Mais il faut d’abord savoir qu’un étudiant ne décide pas du jour au lendemain de tout abandonner et d’aller se battre pour un groupe radical. Pour le cas du Sénégal, le discours subversif développé au sein du Campus universitaire par des associations à connotation salafiste est-il pour quelque chose dans la radicalisation de certains étudiants ? L’Aemud (association des étudiants musulmans de l’université de Dakar) s’en lave les mains.

Un étudiant en médecine, par ailleurs haut responsable au sein de cette association aux commandes de la mosquée de l’Université Cheikh Anta Diop qualifie Sadio Gassama et ses semblables de « brebis galeuses ».

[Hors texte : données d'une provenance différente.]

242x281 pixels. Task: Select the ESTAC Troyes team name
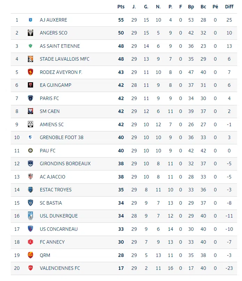click(56, 190)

De son coté, l’Imam Oumar Sall (à ne pas confondre avec l’auteur de la vidéo polémique sur les guides religieux soufis) précise que la violence ne fait pas partie de leur vocabulaire. Rencontré début avril 2016 par l’auteur, il prêchait une « réislamisation du Sénégal » par la prédication et non par les armes. Et pour ce faire, toutes les franges de la société, y compris les « intellos » doivent être mises à contribution.  Mais problème, l’influence djihadiste est toujours à l’affût.  En dehors des combattants en mesure d’occuper la ligne de front, les organisations extrémistes cherchent la crème de la crème pour administrer les territoires conquis.

La Banque mondiale révélait dans son rapport de suivi de la situation économique au Moyen-Orient et en Afrique du nord rendu le 05 octobre dernier que « Daesh » ne recrute pas ses effectifs parmi les pauvres et les ignorants. Selon l’institution internationale qui a pu accéder aux fiches de 3803 recrues de l’Ei, 69% de celles-ci ont un niveau d’éducation secondaire au moins, tandis que 15% ont interrompu leurs études avant le lycée. Pendant ce temps, seulement moins de 2% sont analphabètes. La même étude a constaté que « les recrues de l’Afrique du nord, du Moyen orient et de l’Asie du Sud et de l’Est ont un niveau d’instruction sensiblement supérieur à celui généralement observé dans leur région d’origine ». La BM fait retenir que la plupart des recrues venant d’Afrique, du Moyen orient et de l’Asie du Sud et de l’Est « sont sensiblement plus éduqués que le reste de leur génération dans leur région d’origine ».

*nom donné aux salafistes sénégalais bien qu’il y ait des différences entres organisations  se réclamant de cette branche de l’islam sunnite. La Jamahatou Ibadou Rahmane et Al Falah (proche du wahhabisme) sont les principaux mouvements salafistes du Sénégal.